Delays in reporting imaging findings. In a third of the cases, there were serious delays. We're not talking about days, we're talking about months on getting X-rays reported.

Here, you have fantastically sophisticated scanning equipment, and you get the result either on a disk or in the PACS system - the picture archiving system - and no one's looking at the image. And the consultant physician or surgeon that's requested that image, therefore assumes there's nothing serious going on.

And that's the problem. It's a sort of negative feedback. If you don't get news, you think it's OK. There’s no confirmation that a scan is actually OK.

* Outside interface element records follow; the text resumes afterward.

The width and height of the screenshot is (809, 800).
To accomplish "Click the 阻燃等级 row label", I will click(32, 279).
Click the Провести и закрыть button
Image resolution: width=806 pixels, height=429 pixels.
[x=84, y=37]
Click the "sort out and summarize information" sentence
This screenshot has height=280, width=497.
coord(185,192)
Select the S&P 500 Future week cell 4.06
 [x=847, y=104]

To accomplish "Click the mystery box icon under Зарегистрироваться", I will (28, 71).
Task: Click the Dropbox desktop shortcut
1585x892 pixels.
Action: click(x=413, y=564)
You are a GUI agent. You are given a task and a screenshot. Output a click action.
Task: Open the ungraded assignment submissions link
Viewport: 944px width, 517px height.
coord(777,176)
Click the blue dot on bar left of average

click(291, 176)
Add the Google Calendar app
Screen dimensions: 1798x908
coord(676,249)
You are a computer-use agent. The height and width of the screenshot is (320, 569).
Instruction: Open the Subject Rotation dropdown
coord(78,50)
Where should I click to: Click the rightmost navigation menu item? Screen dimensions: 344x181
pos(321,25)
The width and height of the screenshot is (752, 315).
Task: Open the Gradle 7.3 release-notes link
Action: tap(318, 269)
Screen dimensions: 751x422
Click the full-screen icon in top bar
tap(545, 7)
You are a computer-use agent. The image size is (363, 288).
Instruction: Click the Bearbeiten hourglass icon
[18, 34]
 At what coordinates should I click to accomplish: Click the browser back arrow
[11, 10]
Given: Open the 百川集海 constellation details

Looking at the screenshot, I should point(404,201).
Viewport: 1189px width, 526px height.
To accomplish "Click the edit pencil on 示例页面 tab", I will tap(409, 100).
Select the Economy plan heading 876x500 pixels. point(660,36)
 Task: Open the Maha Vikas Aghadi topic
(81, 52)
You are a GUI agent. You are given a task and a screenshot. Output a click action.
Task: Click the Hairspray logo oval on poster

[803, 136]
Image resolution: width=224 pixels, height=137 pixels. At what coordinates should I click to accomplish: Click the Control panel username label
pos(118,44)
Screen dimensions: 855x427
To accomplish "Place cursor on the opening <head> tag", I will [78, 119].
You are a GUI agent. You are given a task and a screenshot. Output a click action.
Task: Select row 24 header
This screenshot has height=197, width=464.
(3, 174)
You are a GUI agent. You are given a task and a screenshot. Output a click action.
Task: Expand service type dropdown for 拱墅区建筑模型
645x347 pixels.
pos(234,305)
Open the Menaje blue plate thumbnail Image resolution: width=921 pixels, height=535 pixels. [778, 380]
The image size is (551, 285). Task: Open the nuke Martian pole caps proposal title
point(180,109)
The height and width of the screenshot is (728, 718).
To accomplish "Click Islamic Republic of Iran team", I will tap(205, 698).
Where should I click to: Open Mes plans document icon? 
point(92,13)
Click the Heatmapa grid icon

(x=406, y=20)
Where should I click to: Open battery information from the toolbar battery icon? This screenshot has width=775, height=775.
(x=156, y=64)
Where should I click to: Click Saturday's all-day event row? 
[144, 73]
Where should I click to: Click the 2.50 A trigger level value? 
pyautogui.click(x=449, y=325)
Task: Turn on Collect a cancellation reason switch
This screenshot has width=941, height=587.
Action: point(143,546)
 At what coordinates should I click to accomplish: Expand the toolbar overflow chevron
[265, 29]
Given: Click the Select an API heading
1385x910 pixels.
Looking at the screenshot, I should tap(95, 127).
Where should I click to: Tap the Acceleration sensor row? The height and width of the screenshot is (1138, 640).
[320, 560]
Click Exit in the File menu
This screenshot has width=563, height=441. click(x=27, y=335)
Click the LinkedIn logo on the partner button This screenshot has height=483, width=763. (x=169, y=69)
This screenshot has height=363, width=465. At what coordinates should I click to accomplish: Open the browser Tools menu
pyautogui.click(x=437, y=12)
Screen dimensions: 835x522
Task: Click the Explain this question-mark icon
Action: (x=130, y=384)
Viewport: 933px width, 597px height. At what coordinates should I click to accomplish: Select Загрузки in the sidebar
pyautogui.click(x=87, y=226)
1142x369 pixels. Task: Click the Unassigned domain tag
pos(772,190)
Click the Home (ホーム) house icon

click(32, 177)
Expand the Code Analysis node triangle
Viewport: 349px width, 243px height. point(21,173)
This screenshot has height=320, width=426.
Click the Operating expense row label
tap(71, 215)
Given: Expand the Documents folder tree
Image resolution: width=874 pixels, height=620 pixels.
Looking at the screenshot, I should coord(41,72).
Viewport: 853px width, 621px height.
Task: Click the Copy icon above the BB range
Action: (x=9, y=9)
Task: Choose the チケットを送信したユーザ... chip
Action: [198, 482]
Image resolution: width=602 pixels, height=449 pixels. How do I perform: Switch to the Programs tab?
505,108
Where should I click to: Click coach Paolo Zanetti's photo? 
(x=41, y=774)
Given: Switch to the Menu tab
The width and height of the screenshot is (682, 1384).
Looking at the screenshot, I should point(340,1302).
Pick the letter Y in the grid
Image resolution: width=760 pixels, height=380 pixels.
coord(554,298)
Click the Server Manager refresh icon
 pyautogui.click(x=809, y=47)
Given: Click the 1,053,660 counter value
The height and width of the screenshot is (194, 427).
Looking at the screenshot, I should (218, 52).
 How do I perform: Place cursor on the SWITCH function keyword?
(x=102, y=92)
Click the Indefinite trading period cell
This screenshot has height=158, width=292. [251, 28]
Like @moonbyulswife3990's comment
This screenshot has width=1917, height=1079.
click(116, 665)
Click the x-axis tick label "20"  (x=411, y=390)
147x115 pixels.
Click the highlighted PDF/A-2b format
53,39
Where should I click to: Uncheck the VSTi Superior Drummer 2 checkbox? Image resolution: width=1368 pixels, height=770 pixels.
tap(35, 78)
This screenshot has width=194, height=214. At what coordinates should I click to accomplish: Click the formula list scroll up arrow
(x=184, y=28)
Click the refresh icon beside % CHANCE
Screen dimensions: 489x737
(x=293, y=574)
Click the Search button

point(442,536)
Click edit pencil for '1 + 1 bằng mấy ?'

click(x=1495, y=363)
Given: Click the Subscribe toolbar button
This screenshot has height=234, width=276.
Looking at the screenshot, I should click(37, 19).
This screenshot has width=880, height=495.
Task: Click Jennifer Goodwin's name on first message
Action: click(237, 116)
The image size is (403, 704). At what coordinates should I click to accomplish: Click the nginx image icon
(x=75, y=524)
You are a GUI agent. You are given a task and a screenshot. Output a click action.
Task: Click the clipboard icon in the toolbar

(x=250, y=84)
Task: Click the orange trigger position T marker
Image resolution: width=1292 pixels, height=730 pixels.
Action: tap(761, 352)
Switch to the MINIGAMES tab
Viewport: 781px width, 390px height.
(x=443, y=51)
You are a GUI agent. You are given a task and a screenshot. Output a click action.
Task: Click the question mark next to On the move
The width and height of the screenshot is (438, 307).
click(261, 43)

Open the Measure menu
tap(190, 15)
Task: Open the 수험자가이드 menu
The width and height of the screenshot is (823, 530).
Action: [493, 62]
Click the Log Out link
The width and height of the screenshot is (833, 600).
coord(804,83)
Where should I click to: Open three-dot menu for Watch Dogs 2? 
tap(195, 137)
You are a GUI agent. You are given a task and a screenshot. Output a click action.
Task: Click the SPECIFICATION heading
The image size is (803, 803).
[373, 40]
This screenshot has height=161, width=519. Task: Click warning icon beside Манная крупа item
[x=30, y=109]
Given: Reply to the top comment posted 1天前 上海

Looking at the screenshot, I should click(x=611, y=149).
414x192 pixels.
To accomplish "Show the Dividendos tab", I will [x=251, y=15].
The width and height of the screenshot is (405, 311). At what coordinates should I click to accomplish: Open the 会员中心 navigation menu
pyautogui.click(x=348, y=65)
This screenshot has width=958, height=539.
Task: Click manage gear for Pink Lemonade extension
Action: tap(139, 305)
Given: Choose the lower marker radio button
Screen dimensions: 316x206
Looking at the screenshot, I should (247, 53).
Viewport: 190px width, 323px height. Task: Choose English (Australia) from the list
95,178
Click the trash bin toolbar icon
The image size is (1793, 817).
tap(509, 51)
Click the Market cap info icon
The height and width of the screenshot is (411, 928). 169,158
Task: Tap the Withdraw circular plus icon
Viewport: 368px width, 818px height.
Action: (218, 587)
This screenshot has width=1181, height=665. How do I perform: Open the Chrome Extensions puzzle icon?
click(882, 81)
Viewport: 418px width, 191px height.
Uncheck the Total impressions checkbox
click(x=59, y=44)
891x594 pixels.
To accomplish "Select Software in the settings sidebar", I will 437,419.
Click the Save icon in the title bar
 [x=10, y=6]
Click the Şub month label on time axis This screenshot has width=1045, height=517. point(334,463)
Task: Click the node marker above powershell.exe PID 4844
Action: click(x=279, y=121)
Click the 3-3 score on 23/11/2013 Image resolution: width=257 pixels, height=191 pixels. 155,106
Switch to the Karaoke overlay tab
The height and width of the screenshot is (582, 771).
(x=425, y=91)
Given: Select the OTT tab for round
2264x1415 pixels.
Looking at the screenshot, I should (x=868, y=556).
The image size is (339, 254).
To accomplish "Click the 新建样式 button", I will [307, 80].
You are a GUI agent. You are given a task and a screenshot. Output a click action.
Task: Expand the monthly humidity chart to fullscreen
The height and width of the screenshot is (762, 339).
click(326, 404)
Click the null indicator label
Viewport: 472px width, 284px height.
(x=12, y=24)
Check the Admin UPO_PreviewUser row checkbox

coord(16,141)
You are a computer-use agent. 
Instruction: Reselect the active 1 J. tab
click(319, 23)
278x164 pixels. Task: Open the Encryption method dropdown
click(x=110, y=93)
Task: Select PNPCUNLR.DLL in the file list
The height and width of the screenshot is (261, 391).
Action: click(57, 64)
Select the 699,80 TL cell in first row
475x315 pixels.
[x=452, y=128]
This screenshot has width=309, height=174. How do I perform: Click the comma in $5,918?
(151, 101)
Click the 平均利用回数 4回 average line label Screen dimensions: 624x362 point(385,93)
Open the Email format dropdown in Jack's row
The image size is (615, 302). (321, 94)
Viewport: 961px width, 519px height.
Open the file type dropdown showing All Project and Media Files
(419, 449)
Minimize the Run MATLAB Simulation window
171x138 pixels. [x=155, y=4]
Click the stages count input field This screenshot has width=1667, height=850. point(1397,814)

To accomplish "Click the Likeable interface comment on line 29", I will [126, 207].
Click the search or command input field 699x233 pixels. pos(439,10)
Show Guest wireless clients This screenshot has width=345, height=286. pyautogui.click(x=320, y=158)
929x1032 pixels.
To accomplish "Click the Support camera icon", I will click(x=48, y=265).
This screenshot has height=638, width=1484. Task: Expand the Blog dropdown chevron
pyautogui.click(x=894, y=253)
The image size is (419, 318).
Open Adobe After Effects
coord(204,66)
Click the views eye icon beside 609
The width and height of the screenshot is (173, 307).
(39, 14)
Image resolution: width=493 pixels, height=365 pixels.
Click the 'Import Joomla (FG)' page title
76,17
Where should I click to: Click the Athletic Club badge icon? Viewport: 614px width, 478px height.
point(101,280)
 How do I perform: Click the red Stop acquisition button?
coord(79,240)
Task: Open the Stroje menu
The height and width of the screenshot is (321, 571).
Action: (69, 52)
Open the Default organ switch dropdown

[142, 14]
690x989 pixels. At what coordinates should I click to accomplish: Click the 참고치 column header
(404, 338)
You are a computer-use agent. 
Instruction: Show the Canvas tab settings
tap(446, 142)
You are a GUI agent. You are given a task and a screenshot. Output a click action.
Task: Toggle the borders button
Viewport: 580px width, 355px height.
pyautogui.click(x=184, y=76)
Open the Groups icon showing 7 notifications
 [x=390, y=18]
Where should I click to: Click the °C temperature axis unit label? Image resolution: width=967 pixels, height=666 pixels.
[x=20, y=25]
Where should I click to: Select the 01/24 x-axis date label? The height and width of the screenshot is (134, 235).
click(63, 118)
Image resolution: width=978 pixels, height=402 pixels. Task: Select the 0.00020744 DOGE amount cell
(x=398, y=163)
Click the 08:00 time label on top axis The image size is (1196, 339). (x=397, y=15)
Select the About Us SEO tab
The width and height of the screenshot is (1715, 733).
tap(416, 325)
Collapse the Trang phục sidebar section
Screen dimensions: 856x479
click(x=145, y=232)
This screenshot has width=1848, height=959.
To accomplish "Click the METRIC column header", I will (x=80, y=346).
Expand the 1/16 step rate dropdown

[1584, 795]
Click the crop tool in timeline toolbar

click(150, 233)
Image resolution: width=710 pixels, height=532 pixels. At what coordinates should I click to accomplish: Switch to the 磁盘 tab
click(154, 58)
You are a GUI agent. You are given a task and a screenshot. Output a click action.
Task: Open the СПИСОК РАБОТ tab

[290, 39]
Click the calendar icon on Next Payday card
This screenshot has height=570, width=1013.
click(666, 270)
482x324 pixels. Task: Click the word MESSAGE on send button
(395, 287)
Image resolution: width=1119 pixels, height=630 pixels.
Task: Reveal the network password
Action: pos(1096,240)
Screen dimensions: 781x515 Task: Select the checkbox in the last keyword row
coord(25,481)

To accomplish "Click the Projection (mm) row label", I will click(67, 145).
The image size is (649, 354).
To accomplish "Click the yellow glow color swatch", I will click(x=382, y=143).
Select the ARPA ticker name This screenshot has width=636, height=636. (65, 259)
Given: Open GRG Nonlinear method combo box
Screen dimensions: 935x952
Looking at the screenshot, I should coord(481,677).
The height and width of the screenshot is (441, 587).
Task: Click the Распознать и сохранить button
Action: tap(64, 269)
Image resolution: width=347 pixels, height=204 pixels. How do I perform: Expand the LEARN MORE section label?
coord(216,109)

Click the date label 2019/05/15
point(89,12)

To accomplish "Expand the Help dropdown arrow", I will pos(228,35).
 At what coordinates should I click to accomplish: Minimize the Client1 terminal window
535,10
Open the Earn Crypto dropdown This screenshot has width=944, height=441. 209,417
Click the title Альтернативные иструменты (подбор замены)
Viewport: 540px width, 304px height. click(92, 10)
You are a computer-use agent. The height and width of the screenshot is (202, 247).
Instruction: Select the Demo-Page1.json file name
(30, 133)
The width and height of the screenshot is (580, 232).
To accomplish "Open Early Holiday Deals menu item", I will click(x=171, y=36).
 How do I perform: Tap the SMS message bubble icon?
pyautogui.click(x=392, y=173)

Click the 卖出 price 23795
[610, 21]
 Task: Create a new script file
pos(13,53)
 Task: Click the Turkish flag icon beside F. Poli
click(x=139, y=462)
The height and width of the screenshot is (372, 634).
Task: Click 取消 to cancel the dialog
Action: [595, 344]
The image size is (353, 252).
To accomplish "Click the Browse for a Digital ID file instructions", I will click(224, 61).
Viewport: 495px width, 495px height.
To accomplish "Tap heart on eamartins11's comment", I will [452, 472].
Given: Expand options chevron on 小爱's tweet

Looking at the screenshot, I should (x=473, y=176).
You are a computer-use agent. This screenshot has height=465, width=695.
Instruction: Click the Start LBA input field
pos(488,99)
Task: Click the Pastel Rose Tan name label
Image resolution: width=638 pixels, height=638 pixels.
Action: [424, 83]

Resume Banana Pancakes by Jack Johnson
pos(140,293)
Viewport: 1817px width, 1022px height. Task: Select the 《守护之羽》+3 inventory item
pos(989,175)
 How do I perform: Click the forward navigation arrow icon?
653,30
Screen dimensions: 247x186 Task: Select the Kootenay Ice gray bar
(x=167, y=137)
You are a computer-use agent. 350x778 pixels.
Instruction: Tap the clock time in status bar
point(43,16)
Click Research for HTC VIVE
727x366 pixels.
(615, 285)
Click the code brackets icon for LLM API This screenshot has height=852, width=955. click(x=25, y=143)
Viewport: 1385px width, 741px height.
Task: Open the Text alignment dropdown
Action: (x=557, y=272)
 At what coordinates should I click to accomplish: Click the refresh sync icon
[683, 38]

And then the failure to learn from past mistakes. Time and time again, and I've seen it in my days as a consultant in the NHS, we don't learn from past mistakes. So they occur again and again, to the detriment of patients.

Recommendations

What are the recommendations? Well, there are a series of recommendations that come out of this. Really, the summary of it all, other than a whole load of words of NHS institutions that I'm sure will be gone by the next 2 years once there's been some reform going on. 

Basically, someone has to take responsibility, the clinical directors have the grand responsibility for the not just the processing, and the carrying out of an image, but the reporting of that image, and the way in which that image is reported back to the requesting consultant, or physician.

One of the problems of course, is if it's not a consultant, if it's a locum consultant, or a doctor in training, that's fine. They're perfectly competent to request an image, but there may not be the feedback loop to make sure receipt has been obtained from the patient.

So clearly, a lot of room for improvement.

Sad to read this at a human level, but we can do it, we can do it within the NHS. It just requires a much more cohesive effort than worrying about some of the issues we worry about in the NHS. This one is really the key to early cancer diagnosis and avoiding, perhaps, the most serious error, which is to have to tell someone that we're very sorry, you did have a potentially curable cancer 2 years ago, but now it's no longer curable. That is one of the saddest conversations to have, and almost unbelievable to patients and to their carers and families.

Professor Sikora here. If you have any thoughts about this report, it's certainly worth a read. It's well written, it’s not long, and its conclusions and action points are really, in my opinion, very valid. Thank you for listening.